# Start of my layout



## Againtrains (Mar 6, 2016)

When I decided to get back into railroading. It had to be N scale because of living in apartment. Found a plan online for 2' by 4' and was going to put it above my dresser.






In trading old HO equipment for N scale I got this layout.






My daughter move out and then I had a spare room. Hmm.... layout construction started. Now I am to this point of the construction. Started out having one 2' by 4' section to having three 2' by 4' sections.












TACH]






I am using middle 1970's Codar throttle.






You might ask why the white board instead of pink. Number one reason, would have to borrow a truck. This white stuff was pre-cut and cheap. :laugh:


----------



## cole226 (Feb 8, 2013)

one table to 3 tables is a GOOD thing :thumbsup:

looks like u are off to a good start, BUT, I would borrow the truck and spend the money. I think that beadboard stuff will be problems forever.

you can buy the extruded blue or pink or < green at Lowes > in 2' X 8'. take along a sharp knife or a handsaw if u need to cut it to fit the car.

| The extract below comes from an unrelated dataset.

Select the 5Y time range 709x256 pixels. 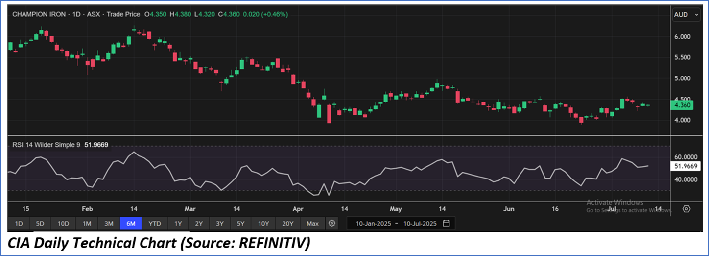tap(240, 224)
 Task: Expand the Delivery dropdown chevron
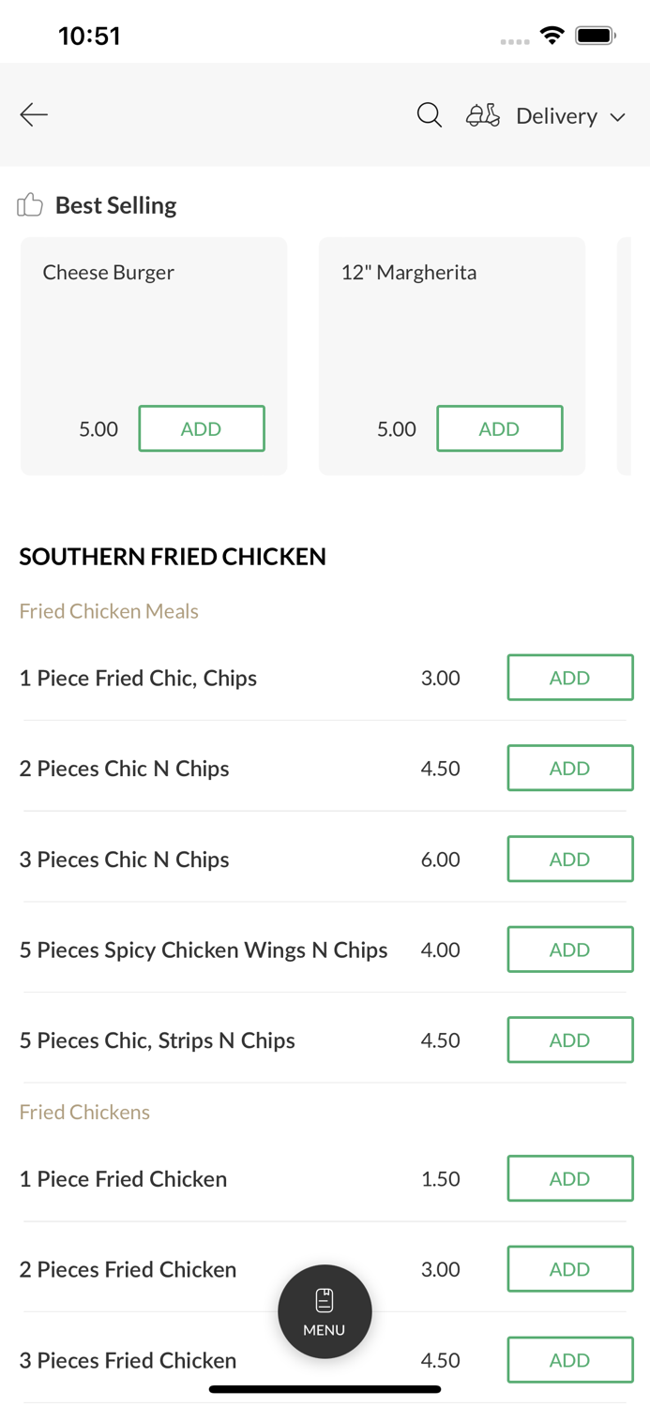pos(618,117)
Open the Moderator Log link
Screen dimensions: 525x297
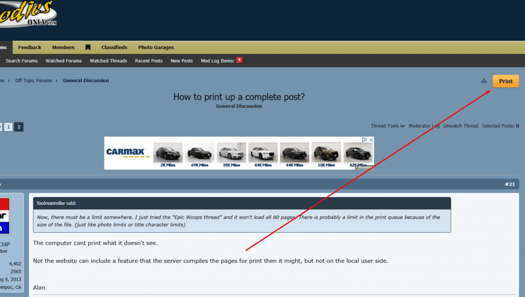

just my thoughts, have fun with it


----------



## Againtrains (Mar 6, 2016)

cole226 said:


> one table to 3 tables is a GOOD thing :thumbsup:
> 
> looks like u are off to a good start, BUT, I would borrow the truck and spend the money. I think that beadboard stuff will be problems forever.
> 
> you can buy the extruded blue or pink or < green at Lowes > in 2' X 8'.


Lowes by me and/or Menards doesn't carry 2' x 8' extruded blue or pink. The board I got is NOT the beaded stuff. It does not have the R factor that the blue or pink. The price was right(cheap) and it works with very little mess.


----------